Cher ami,
M. de Damas m’écrit pour me demander la permission de vous faire aller à Montdespic(1). Je permets, mais n’oblige pas. Décidez.
Le P. Desaire est arrivé. Je le garde quelques jours. Je vais lui faire faire un travail sous mes yeux. Il parcourra les Bollandistes et notera toutes les vies que l’on peut publier en latin ou en grec. Je l’ai déjà fait pour un volume. Ce serait très utile pour ranimer le goût du surnaturel et de la sainteté(2). Il a avoué toutes ses sottises. Dieu veuille qu’il n’en fasse pas de nouvelles! Entre P. Blanc et le Frère Georges il faudra qu’il marche. Il ne s’occupera que de sa sanctification, car le travail que je lui donne, c’est la lecture de la vie des saints.

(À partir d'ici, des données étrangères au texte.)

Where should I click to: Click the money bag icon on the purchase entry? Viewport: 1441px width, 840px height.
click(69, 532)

Ce que vous me dites de la visite au nonce m’intéresse beaucoup(3). La réunion des prêtres va à merveille. Aujourd’hui, nous étions à peu près 15, et plusieurs autres s’annoncent(4). J’espère en tenir beaucoup par là. L’oeuvre de la jeunesse grandit. Je vais écrire à Pagès, mais dites-lui qu’après avoir traîné, l’idée du Comité catholique prend un bel élan. L’abbé Barnouin a formé dans sa paroisse un sous-comité, formé des présidents et vice-présidents des Cercles. Il a 5 cercles, nous avons 22 cercles pour le quart d’heure. Hier, à la cathédrale, j’ai expliqué l’idée du Comité catholique; cela a pris comme une traînée de poudre. Je prêchais sur les cinq crimes de l’homme contre la famille. J’ai fini en disant que si je m’appuyais sur le peuple, c’est qu’en général, et à Nîmes en particulier, ce qu’il y avait de plus chaste, c’était le peuple(5).

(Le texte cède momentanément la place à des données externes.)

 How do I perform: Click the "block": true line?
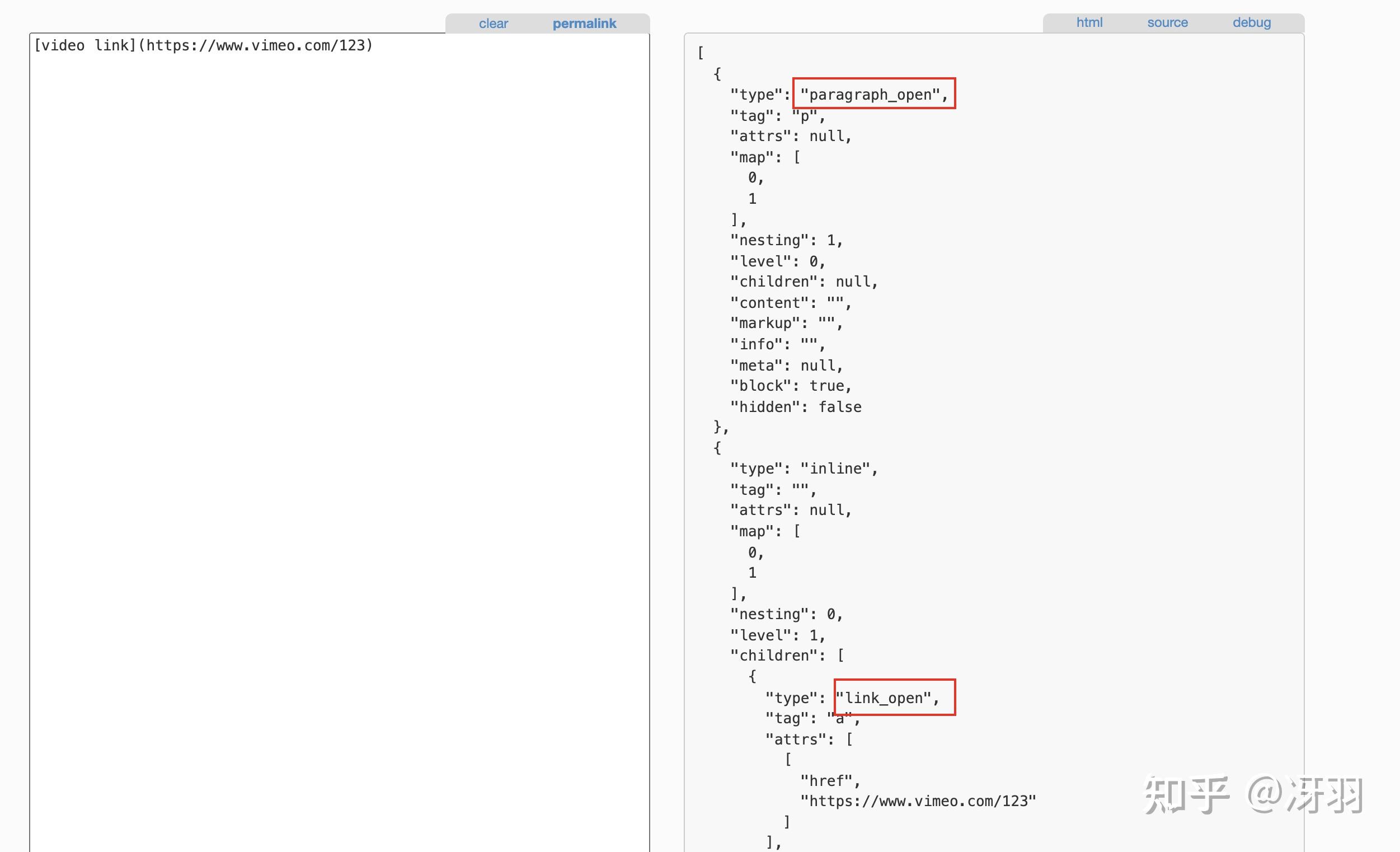tap(790, 386)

Le Père Alexis vous remercie et va voir ce qu’il fera de son père(6). Peut-être encore le poussera-t-il à Paris. Il y a quelques petits tiraillements entre lui et le P. Emmanuel. Cela aura son terme. J’ai autre chose à vous dire que j’oublie.
Je crois qu’ici les bons gagnent du terrain. Quant à Aix, c’est chose difficile(7). Demandez à Veuillot s’il a la copie de la lettre que Jules Simon écrit aux évêques pour les prier de désigner des candidats à l’épiscopat. C’est le comble de l’hypocrisie.
Totus tibi.
E.D’ALZON.
Il faudrait faire savoir à l’ex-Frère Etienne que je ne puis pas le relever de ses voeux(8).